[[ Records for the task open ]]

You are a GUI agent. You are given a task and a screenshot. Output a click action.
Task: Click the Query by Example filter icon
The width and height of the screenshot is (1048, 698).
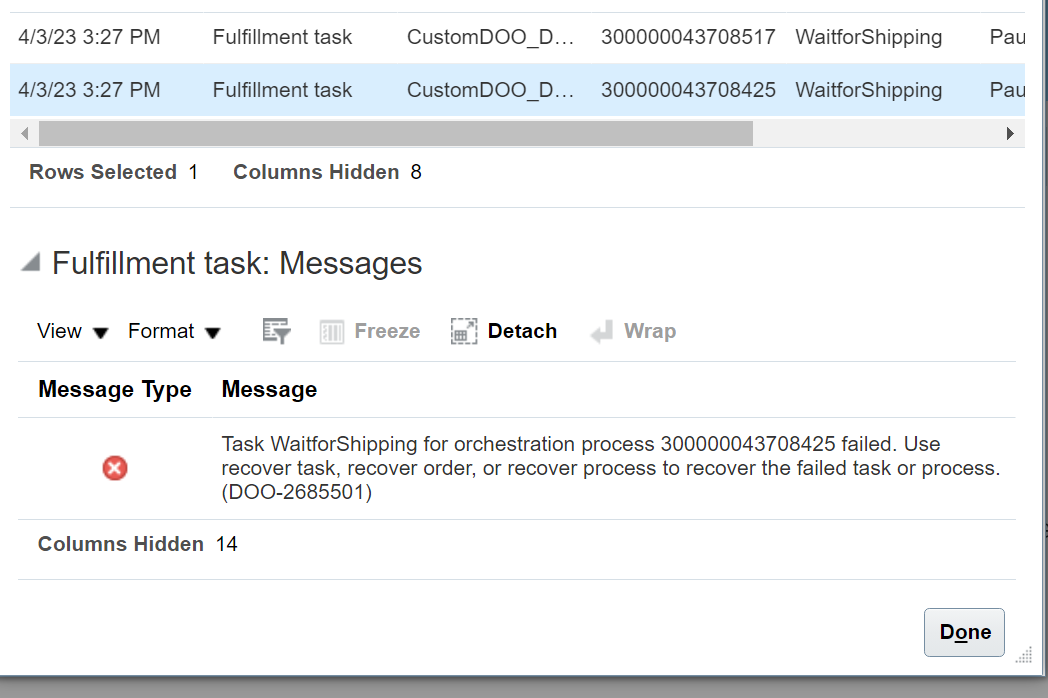click(276, 330)
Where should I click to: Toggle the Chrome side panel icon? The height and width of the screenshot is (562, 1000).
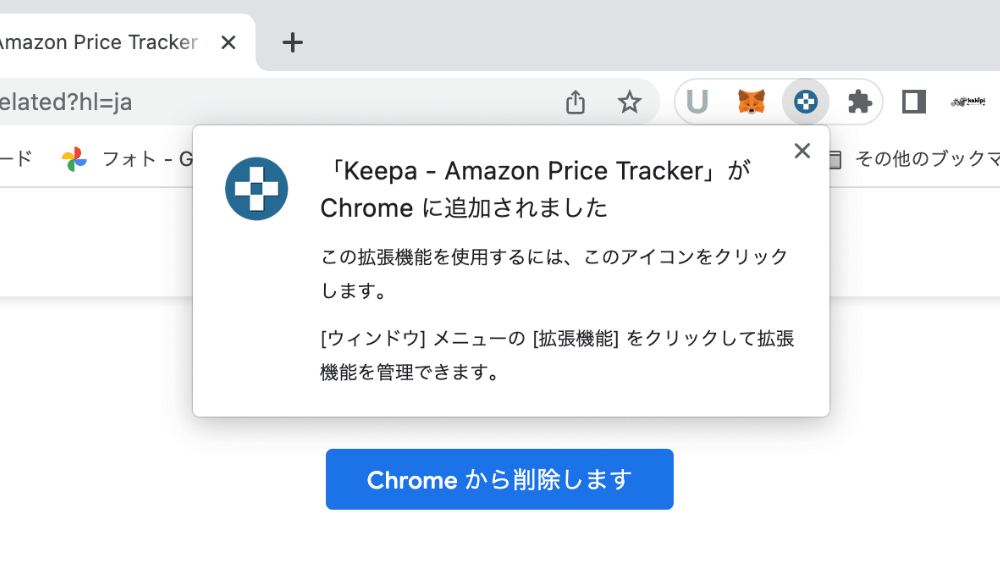(x=913, y=101)
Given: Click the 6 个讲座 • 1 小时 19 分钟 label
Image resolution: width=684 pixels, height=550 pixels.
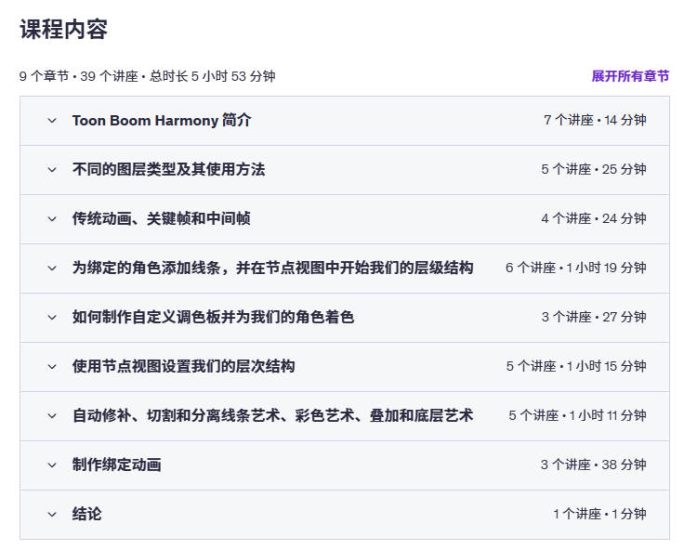Looking at the screenshot, I should pos(575,268).
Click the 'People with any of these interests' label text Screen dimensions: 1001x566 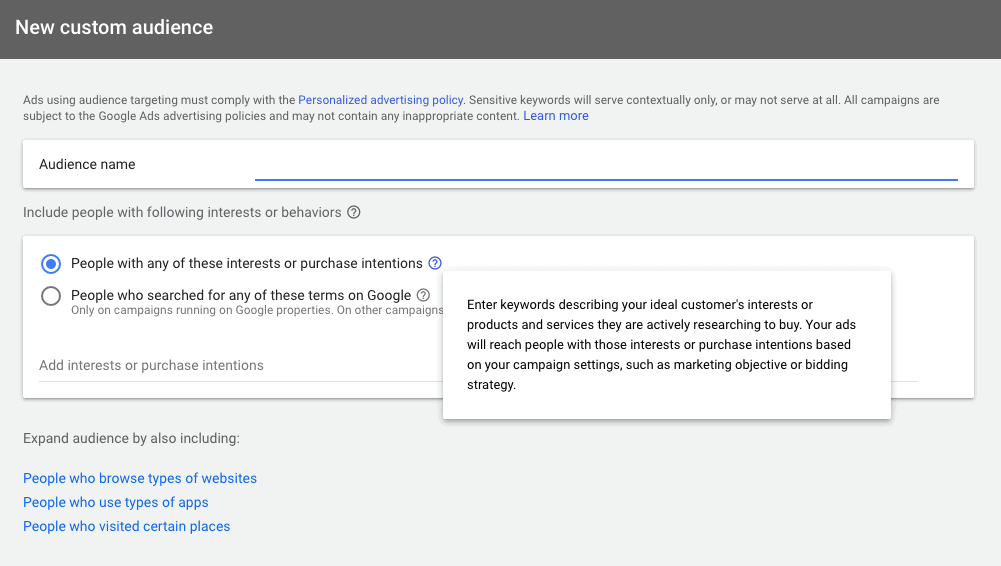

[[ Records for the task closed ]]

_Exercise instructions:_ Apart from the images, every line above needs to be printed again exactly.

_Answer to the exercise:_
You are a GUI agent. You are given a task and a screenshot. Output a click action.
Task: Click the Query by Example filter icon
The width and height of the screenshot is (1048, 698).
click(276, 330)
Where should I click to: Toggle the Chrome side panel icon? The height and width of the screenshot is (562, 1000).
(x=913, y=101)
Given: Click the 6 个讲座 • 1 小时 19 分钟 label
Image resolution: width=684 pixels, height=550 pixels.
Looking at the screenshot, I should pos(575,268).
Click the 'People with any of these interests' label text Screen dimensions: 1001x566 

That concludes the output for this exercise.